The Federal Trade Commission, which enforces antitrust laws, has asked U.S. District Judge Jacqueline Scott Corley to issue an injunction that would temporarily block Microsoft and Activision from closing the deal before the FTC’s in-house judge can review it in an August trial.

Both Microsoft and Activision have suggested that such a delay would effectively force them to abandon the deal they signed 17 months ago. Microsoft promised to pay a $3 billion breakup fee to Activision if the deal doesn’t close by July 18.

“The relief the FTC seeks is not only unprecedented but deal-killing,” said Microsoft’s lead attorney, Beth Wilkinson, in a final written defense filed Thursday.

Sony, the deal’s most vocal opponent in the game industry, has told regulators that it fears Microsoft will deprive its dominant PlayStation game console of popular Activision franchises such as Call of Duty or offer a subpar version of those titles to drive gamers to desert PlayStation for Microsoft’s Xbox system.

Nadella, Kotick and other Microsoft witnesses sought to dispel those concerns this week, arguing that it was better for business to keep games like Call of Duty on multiple platforms and that pulling it from PlayStation would lead to a gamer backlash.

“The possibility of making Call of Duty exclusive to Xbox was never assessed or discussed with me, nor was it even mentioned in any of the presentations to or discussions with the Board of Directors,” said Microsoft’s chief financial officer, Amy Hood, in written testimony filed before Thursday’s court session. Hood sat in the courtroom Thursday but hasn’t been asked to take the stand.
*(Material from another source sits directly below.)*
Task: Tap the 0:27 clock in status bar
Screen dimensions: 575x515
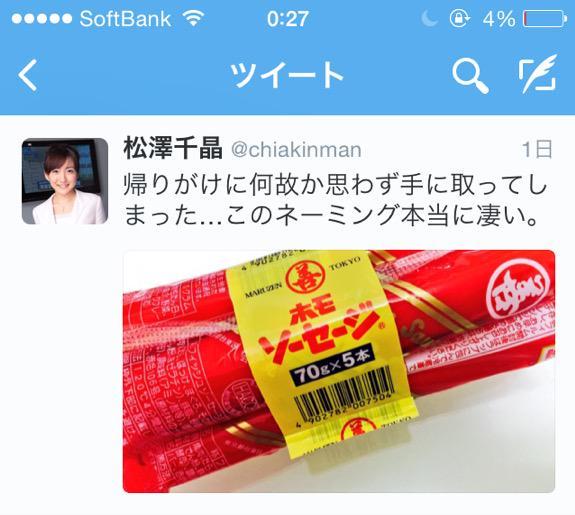Action: [288, 19]
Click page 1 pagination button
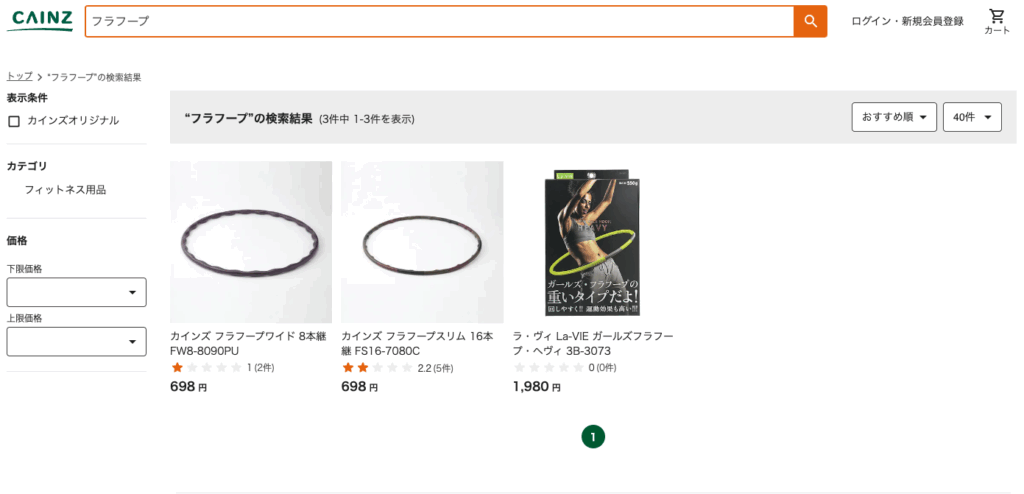This screenshot has height=494, width=1024. (x=593, y=436)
But the FTC’s lead attorney in the case, James Weingarten, on Thursday sought to undercut Microsoft’s assertions that it didn’t care much about making games exclusive. Weingarten grilled a financial executive at Microsoft’s Xbox division about the company’s internal strategy discussions for the Activision Blizzard acquisition as well as its 2021 purchase of another top game-maker, Zenimax, for $7.5 billion.

Xbox’s chief financial officer, Tim Stuart, was asked about the stir he caused when he told an investor conference in 2020 after the Zenimax deal was first announced that Microsoft’s long-run plan was to differentiate its platform by making its games “either first or better or best.”

Stuart confirmed there were internal discussions about how a drop in sales from making games exclusive to Xbox could be offset by the money made from selling more Xbox consoles and subscriptions to Microsoft’s Game Pass monthly subscription service.

Microsoft has since made some of Zenimax’s games, such as the upcoming release Starfield, exclusive to Xbox. But in response to concerns about the Activision deal, Microsoft offered to make binding deals to keep Call of Duty on other platforms for at least ten years. Nintendo agreed to such a deal for its Switch console, while Sony has rebuffed it.

Both Microsoft and the FTC are expected to make their closing arguments Thursday.

The deal also faces opposition from another major regulator, the U.K.’s Competition and Markets Authority, while other countries and the European Union have approved it.